Intrathecal Somatostatin in Rats: Antinociception Only in the Presence of Toxic Effects

Effects of intrathecal (i.t.) somatostatin (SST) (10, 30, and 100 μg) on nociception, and autonomic and motor function were evaluated in rats with chronically implanted lumbar i.t. catheters. Doses of 10 and 30 μg SST i.t. had no effect on thermal cutaneous nociception, (hot plate and tail flick response). Thirty micrograms SST i.t. did not effect the visceral chemical evoked nociception (acetic acid writhing test) as compared to saline control groups. Rats treated with 100 μg SST i.t. invariably showed temporary or permanent hindlimb motor dysfunction, with flaccid paralysis in the most severe cases (motor function tests, electromyographic response). Blockade of the tail flick and foot pinch response was observed to a variable degree, and only in the presence of detectable motor impairment.

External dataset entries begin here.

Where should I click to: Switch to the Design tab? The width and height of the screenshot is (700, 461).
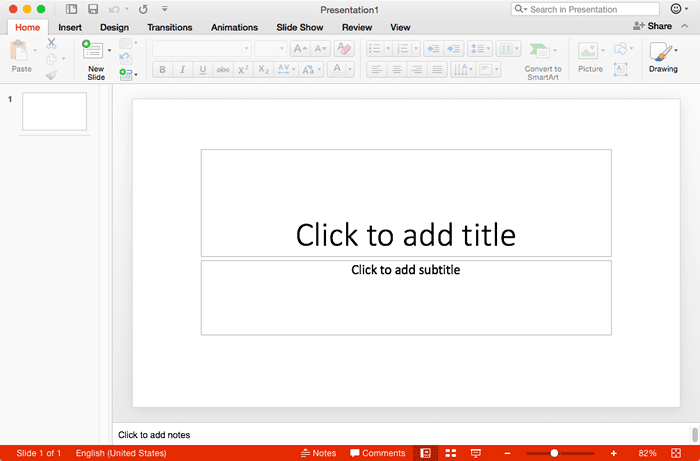(114, 27)
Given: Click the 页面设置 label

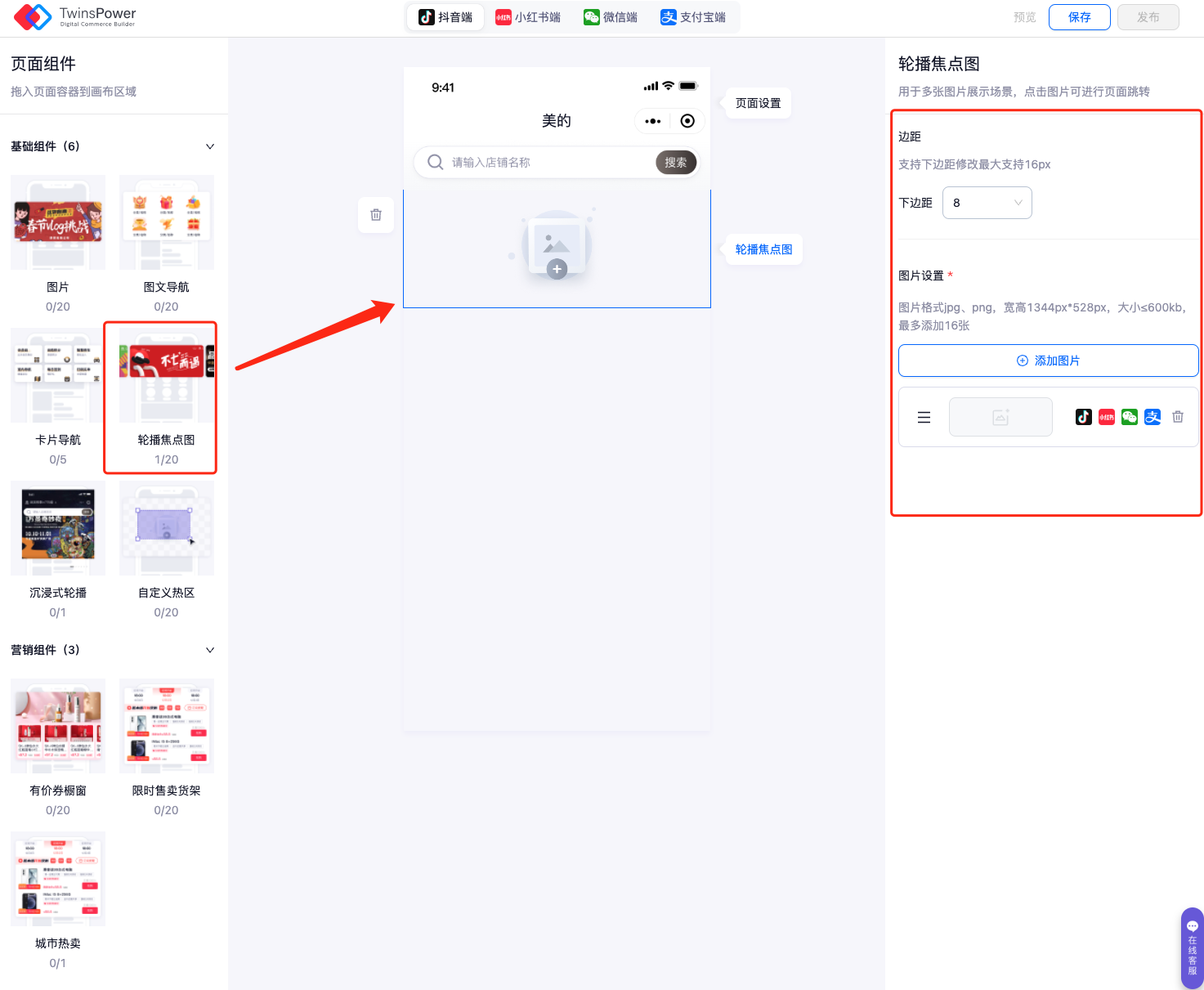Looking at the screenshot, I should click(x=758, y=103).
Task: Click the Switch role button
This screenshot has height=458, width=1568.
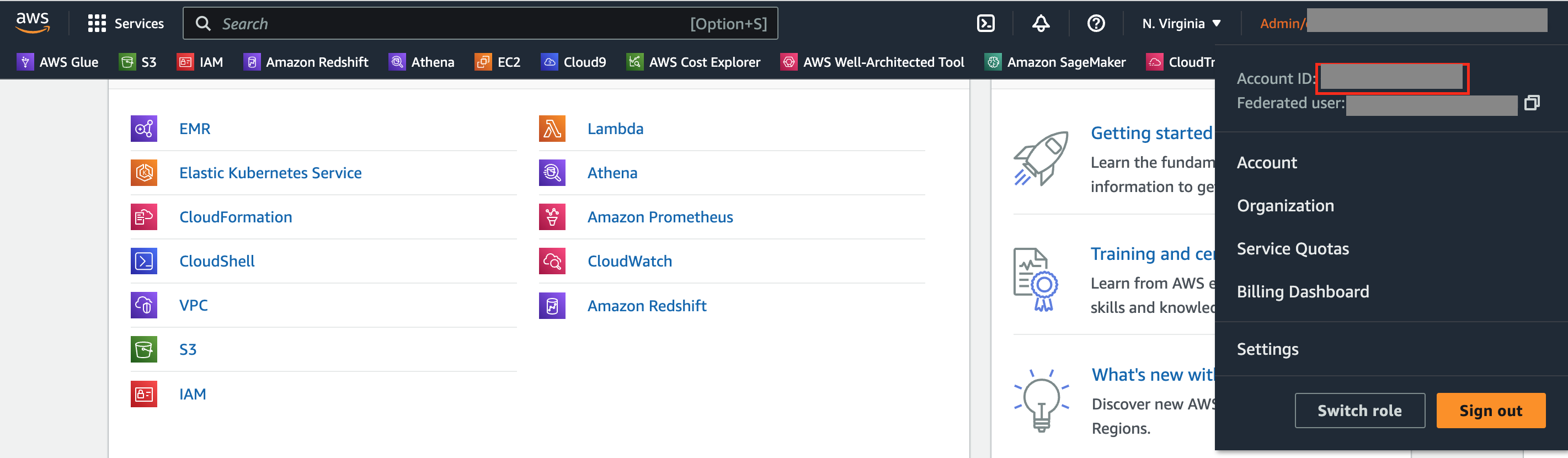Action: point(1359,411)
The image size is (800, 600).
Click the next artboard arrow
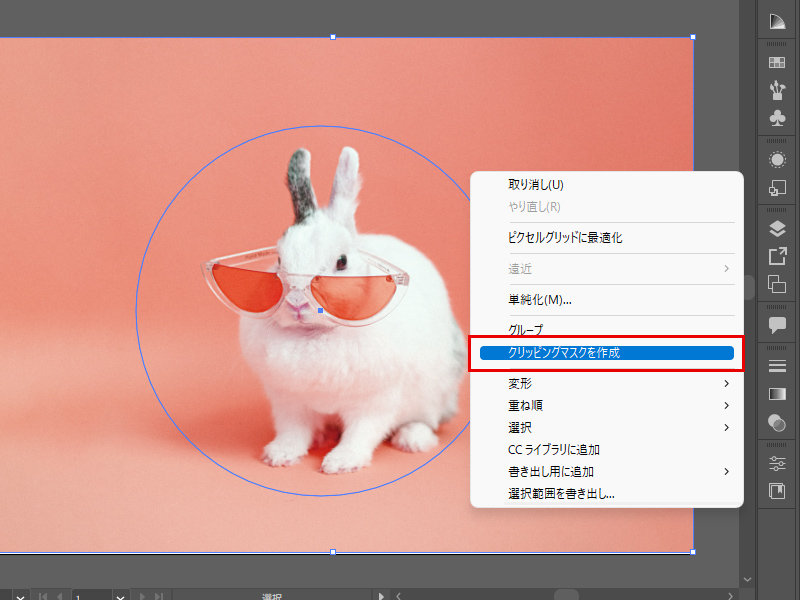click(143, 593)
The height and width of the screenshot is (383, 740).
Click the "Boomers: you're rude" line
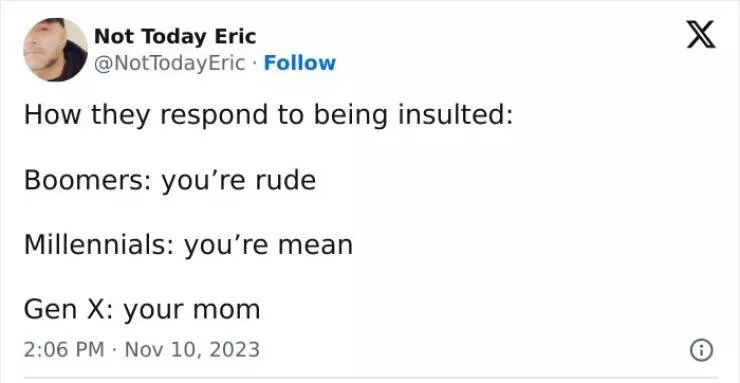coord(170,180)
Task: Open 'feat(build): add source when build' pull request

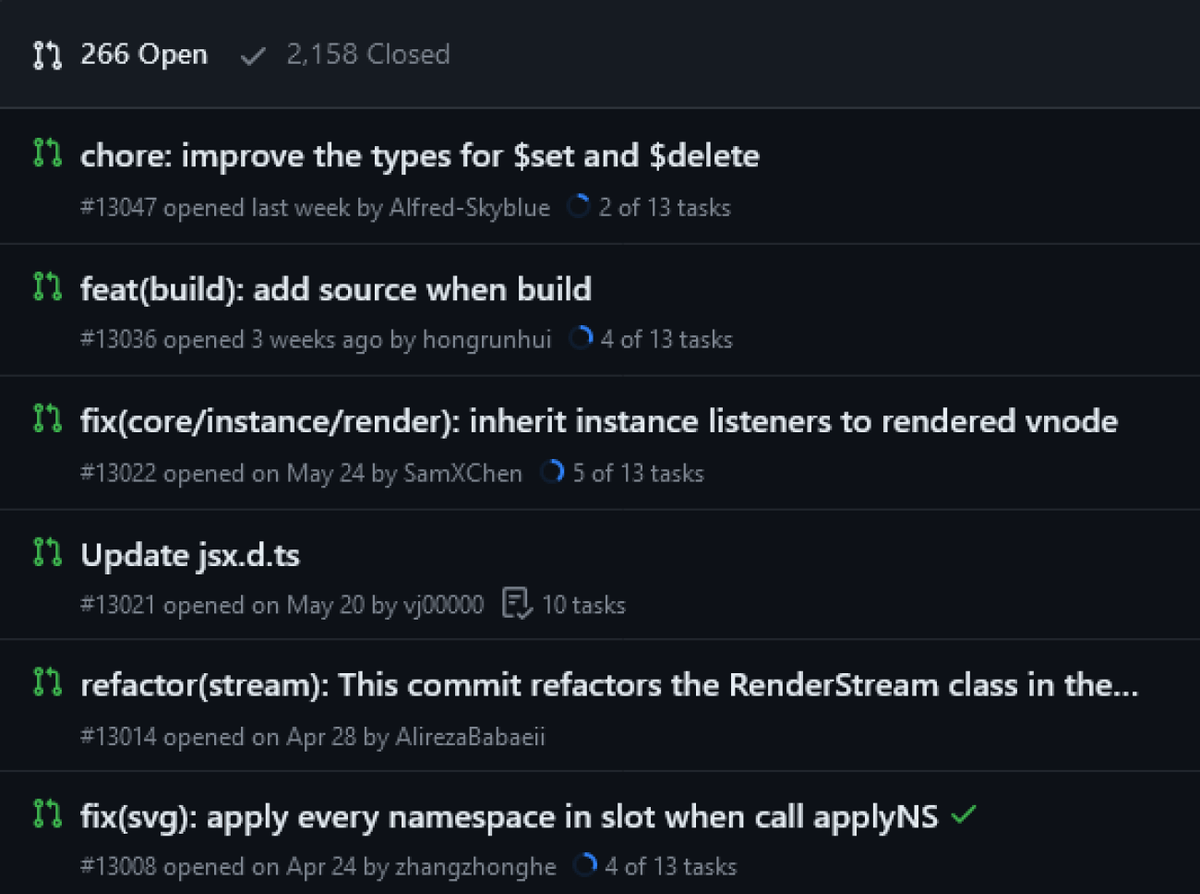Action: coord(336,289)
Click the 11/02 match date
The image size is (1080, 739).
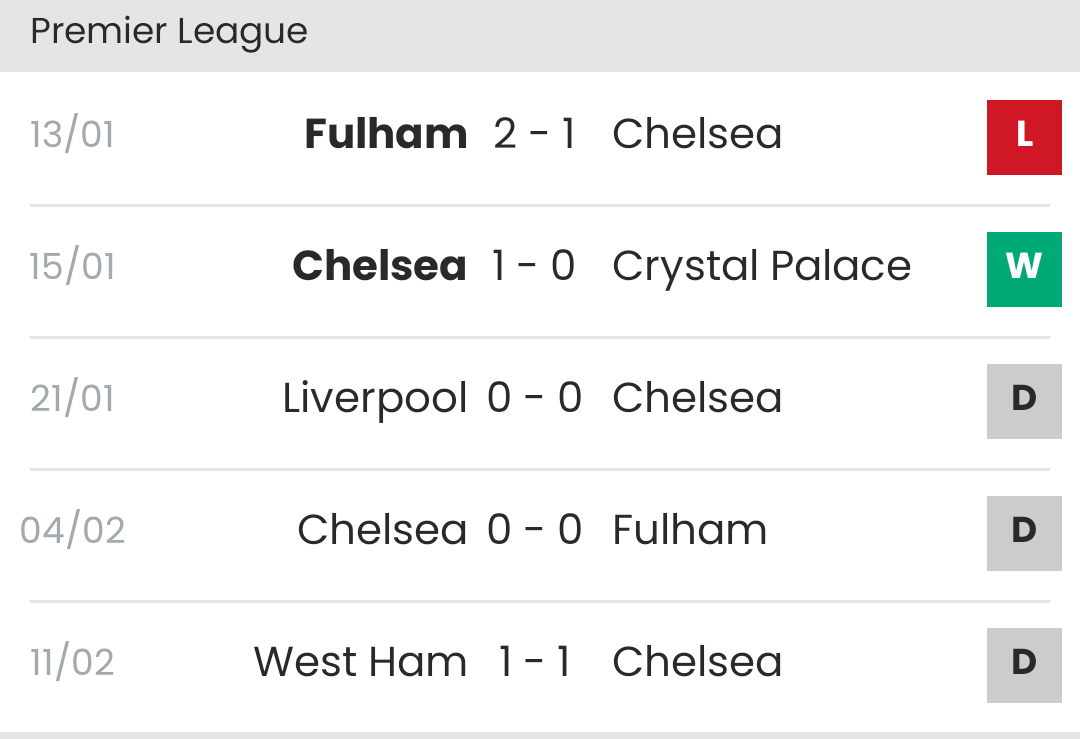point(72,662)
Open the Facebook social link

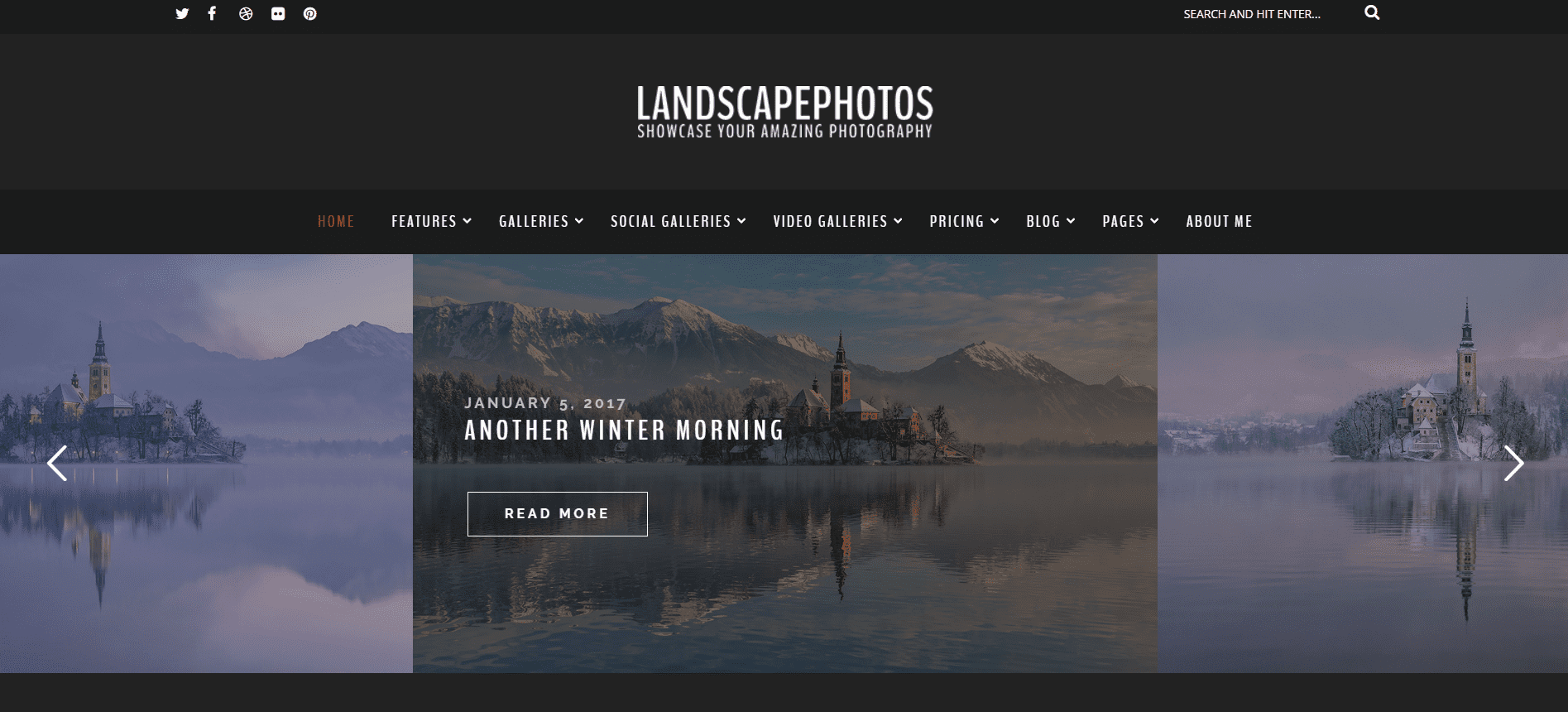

Out of 40 animals injected with 100 μg SST i.t., 25% died within 10 min following injection. Effects of SST on the volume evoked micturition reflex were assessed in rats with chronically implanted bladder catheters. Three of the nine surviving animals receiving 30 μg SST i.t. and all animals receiving an additional dose of 60 μg SST i.t. showed a complete block of the micturition reflex and subsequent development of an overflow bladder. Histological examination of spinal cords revealed a mild inflammatory response in four out of five animals treated with 30 μg SST i.t. In spinal cords of animals, which had received 100 μg SST i.t. (n=4), mild or severe nucleolysis of ventral and dorsal horns in the presence of inflammatory reaction was observed. Present experiments clearly demonstrate highly toxic effects of SST in rats with no margin of safety between antinociception and motor dysfunction.